- [EXERCISE REQUIREMENTS]:
Output the entire listing below exactly as it stands.

- [PROVIDED RECORDS]:
= Beginning of Section =

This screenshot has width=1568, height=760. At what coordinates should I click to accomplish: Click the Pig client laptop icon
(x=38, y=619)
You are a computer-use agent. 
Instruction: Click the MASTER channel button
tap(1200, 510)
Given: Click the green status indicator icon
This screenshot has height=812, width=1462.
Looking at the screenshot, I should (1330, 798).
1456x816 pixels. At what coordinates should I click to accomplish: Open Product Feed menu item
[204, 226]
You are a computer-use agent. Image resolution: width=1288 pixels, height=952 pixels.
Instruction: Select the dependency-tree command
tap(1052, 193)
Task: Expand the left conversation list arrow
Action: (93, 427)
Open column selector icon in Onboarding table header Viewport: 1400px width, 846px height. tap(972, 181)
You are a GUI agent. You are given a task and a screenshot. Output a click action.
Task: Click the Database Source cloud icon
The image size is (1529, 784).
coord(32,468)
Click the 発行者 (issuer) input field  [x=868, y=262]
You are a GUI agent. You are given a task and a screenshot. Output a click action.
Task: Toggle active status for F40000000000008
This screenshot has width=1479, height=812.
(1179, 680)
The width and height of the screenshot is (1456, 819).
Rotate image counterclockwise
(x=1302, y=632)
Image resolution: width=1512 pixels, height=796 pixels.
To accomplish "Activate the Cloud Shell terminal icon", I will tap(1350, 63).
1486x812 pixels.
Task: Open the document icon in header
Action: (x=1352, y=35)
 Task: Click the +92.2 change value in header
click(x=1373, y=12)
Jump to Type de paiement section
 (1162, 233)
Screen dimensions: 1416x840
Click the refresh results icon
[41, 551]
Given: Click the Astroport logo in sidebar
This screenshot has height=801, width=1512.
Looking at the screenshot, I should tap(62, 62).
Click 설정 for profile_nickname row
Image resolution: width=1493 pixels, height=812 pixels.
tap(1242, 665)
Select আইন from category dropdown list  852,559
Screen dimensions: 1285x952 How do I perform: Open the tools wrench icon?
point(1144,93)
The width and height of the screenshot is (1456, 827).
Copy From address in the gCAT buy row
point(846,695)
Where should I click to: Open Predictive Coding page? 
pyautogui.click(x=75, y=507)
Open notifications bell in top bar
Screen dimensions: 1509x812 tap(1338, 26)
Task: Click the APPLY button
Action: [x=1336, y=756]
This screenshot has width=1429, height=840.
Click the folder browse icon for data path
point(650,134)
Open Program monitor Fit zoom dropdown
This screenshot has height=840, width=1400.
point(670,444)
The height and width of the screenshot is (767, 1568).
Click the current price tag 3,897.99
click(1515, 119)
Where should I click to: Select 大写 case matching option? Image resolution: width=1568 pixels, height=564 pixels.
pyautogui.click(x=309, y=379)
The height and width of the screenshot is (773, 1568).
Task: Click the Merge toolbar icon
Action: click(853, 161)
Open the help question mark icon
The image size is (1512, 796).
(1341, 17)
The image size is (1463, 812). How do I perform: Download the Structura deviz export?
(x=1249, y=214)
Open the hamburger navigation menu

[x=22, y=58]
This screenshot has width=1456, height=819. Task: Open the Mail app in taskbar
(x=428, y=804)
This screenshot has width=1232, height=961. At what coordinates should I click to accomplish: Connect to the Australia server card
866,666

= End of Section =

- [OUTPUT OF THE TASK]:
This screenshot has width=1568, height=760. At what coordinates should I click to accomplish: Click the Pig client laptop icon
(x=38, y=619)
You are a computer-use agent. 
Instruction: Click the MASTER channel button
tap(1200, 510)
Given: Click the green status indicator icon
This screenshot has height=812, width=1462.
Looking at the screenshot, I should (1330, 798).
1456x816 pixels. At what coordinates should I click to accomplish: Open Product Feed menu item
[204, 226]
You are a computer-use agent. Image resolution: width=1288 pixels, height=952 pixels.
Instruction: Select the dependency-tree command
tap(1052, 193)
Task: Expand the left conversation list arrow
Action: (93, 427)
Open column selector icon in Onboarding table header Viewport: 1400px width, 846px height. tap(972, 181)
You are a GUI agent. You are given a task and a screenshot. Output a click action.
Task: Click the Database Source cloud icon
The image size is (1529, 784).
coord(32,468)
Click the 発行者 (issuer) input field  [x=868, y=262]
You are a GUI agent. You are given a task and a screenshot. Output a click action.
Task: Toggle active status for F40000000000008
This screenshot has width=1479, height=812.
(1179, 680)
The width and height of the screenshot is (1456, 819).
Rotate image counterclockwise
(x=1302, y=632)
Image resolution: width=1512 pixels, height=796 pixels.
To accomplish "Activate the Cloud Shell terminal icon", I will tap(1350, 63).
1486x812 pixels.
Task: Open the document icon in header
Action: (x=1352, y=35)
 Task: Click the +92.2 change value in header
click(x=1373, y=12)
Jump to Type de paiement section
 (1162, 233)
Screen dimensions: 1416x840
Click the refresh results icon
[41, 551]
Given: Click the Astroport logo in sidebar
This screenshot has height=801, width=1512.
Looking at the screenshot, I should tap(62, 62).
Click 설정 for profile_nickname row
Image resolution: width=1493 pixels, height=812 pixels.
tap(1242, 665)
Select আইন from category dropdown list  852,559
Screen dimensions: 1285x952 How do I perform: Open the tools wrench icon?
point(1144,93)
The width and height of the screenshot is (1456, 827).
Copy From address in the gCAT buy row
point(846,695)
Where should I click to: Open Predictive Coding page? 
pyautogui.click(x=75, y=507)
Open notifications bell in top bar
Screen dimensions: 1509x812 tap(1338, 26)
Task: Click the APPLY button
Action: [x=1336, y=756]
This screenshot has width=1429, height=840.
Click the folder browse icon for data path
point(650,134)
Open Program monitor Fit zoom dropdown
This screenshot has height=840, width=1400.
point(670,444)
The height and width of the screenshot is (767, 1568).
Click the current price tag 3,897.99
click(1515, 119)
Where should I click to: Select 大写 case matching option? Image resolution: width=1568 pixels, height=564 pixels.
pyautogui.click(x=309, y=379)
The height and width of the screenshot is (773, 1568).
Task: Click the Merge toolbar icon
Action: click(853, 161)
Open the help question mark icon
The image size is (1512, 796).
(1341, 17)
The image size is (1463, 812). How do I perform: Download the Structura deviz export?
(x=1249, y=214)
Open the hamburger navigation menu

[x=22, y=58]
This screenshot has width=1456, height=819. Task: Open the Mail app in taskbar
(x=428, y=804)
This screenshot has width=1232, height=961. At what coordinates should I click to accomplish: Connect to the Australia server card
866,666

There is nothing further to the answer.